§ WHAT IS ASKED:
A. From the Kreutzer Quartet concert review, copy word for word the passage that opens with the words containing "Nicola LeFanu, composer" and closes with "praised in MusicWeb].".
B. Write a continuation of the Kreutzer Quartet concert review that picks up after its final sentence.

Peter Maxwell Davies – Quartet Movement (1952)
Dag Wirén Quartet No. 4 (1952-3) (British Premiere)
Nicola LeFanu 3rd Quartet (2010)
Hilding Rosenberg No. 11 (1956) (British Premiere)
David Matthews- 12th Quartet (2010)

Kreutzer Quartet

Wilton’s Music Hall 27th November 2011

A marathon concert, strenuous for performers and listeners, with Wilton's seasonally decorated for Christmas.

Best for me were the Lefanu & Wirén quartets, Dag lWirén's No 4 scotching the common assumption that he was a one-work composer (the Strings Serenade). See his biography and list of compositions; there is a lot to explore.

Nicola LeFanu, composer daughter of a famous composer mother whose 80th birtday party I was prvileged to attend *, Nicola is still better known as a champion of women musicians and composers at a time when they were seriously under-represented in concert life, than for her own substantial body of music.

Her 2010 quartet's texture was more transparent than any of its companions this evening, and its unpredictable direction of argument will reward re-listening [Quartet No 2 is highly praised in MusicWeb].

Rosenberg's powerful No 11 was a reminder of "a composers' composer whose genius reaches its peak in his 12 string quartets", which merit running as a series by an enterprising British quartet - available on CD [Caprice CAP 21431] "one of the greatest achievements in Swedish music".

Maybe the revival of Matthews' No 12 was not well placed at the end of so demanding a concert? Running to most of three-quarters of an hour, it had been premiered more suitably as the main item of the first half at Wilton's in February: "a significant new quartet which embeds several lighter movements inside its mainstructure, something like Beethoven's Op 130 - - Piazzola and Mahler have a look-in, not to speak of birdsong to finish". On rehearing I was more struck by its derivations than by its originality and personal voice, and on this occasion would have preferred it to have ended with the slow movement.

Peter Grahame Woolf

* Elizabeth Maconchy's Orchestral Music:

Lorelt LNT133


- - a very polished collection with the excellent BBC Scottish Symphony - - the Concertino for Piano and Chamber Orchestra and the precocious four-movement suite The Land – both first performed in 1930, and composed while she was still studying at the Royal College of Music - - From 1954 there's the weighty and ambitious Symphony for Double String Orchestra and the astringent and pithy Music for Wind and Brass of 1966. - - [The Guardian]

This sums it up perfectly; a fine CD of music by Nicola's eminent mother.

§ AVAILABLE DATA:

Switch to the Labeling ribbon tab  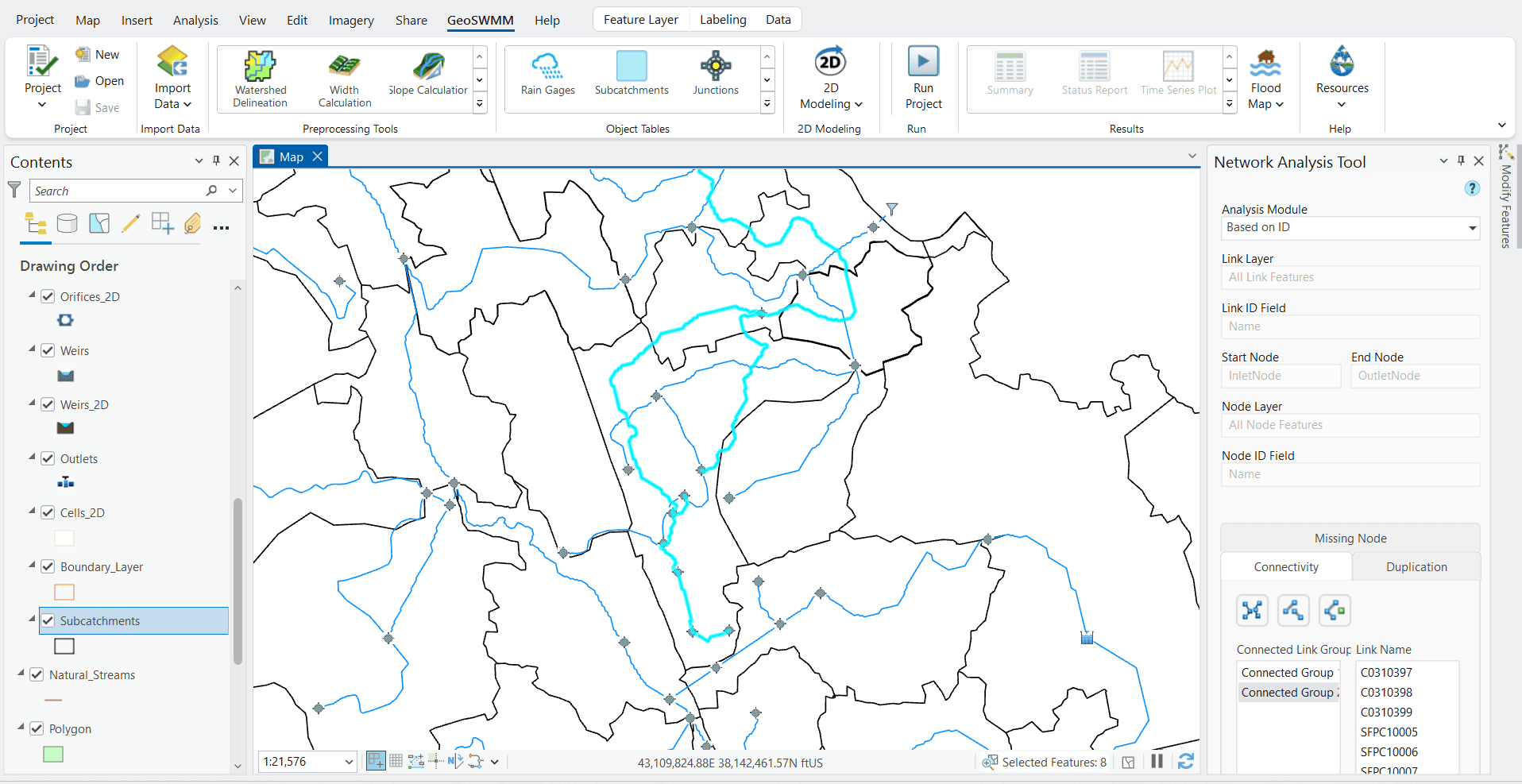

§ EXPECTED RESPONSES:
A.
Nicola LeFanu, composer daughter of a famous composer mother whose 80th birtday party I was prvileged to attend *, Nicola is still better known as a champion of women musicians and composers at a time when they were seriously under-represented in concert life, than for her own substantial body of music.

Her 2010 quartet's texture was more transparent than any of its companions this evening, and its unpredictable direction of argument will reward re-listening [Quartet No 2 is highly praised in MusicWeb].

B.
PGW


Purcell, Alwyn, Klaverdal & Beethoven

Chaconne in G minor (Purcell) "Facade of the Glory" (Stefan Klaverdal - b.1975) String quartet No. 3 (William Alwyn) Quartet Op 74 "The Harp" (Beethoven)

Tippett Quartet
John Mills, Jeremy Isaac, violins Julia O’Riordan, viola Bozidar Vukotic, cello

28 November The Forge, Camden Town, London

Given as the finalé of Björn Kleiman's "anglo-swedish string extravaganza 2011", this revised programme actually had only about 8 mins of Swedish music, an intriguing single movement with tape backing from minimalist composer Stefan Klaverdal's The Sacred Family (i.e. the unfinished Gaudi cathedral in Barcelona) [CD: C-Y contemporary CY1001]. **

The concert had opened with a fine senza vibrato performance of Purcell's chaconne, demonstrating the quartet's stylistically varied interpretations, informed by their study of performance practice of all eras. It was contrasted immediately with the romantic 3rd Quartet of Alwyn, a speciality of theirs which we had enjoyed at Wigmore Hall, 2007; a work for which respect and admiration grows with repeated hearing.

To end, an ebullient account of Beethoven's Harp Quartet, replacing Britten who had been scheduled to represent England !

The Forge is a pleasant, welcoming venue, with excellent acoustics for chamber music.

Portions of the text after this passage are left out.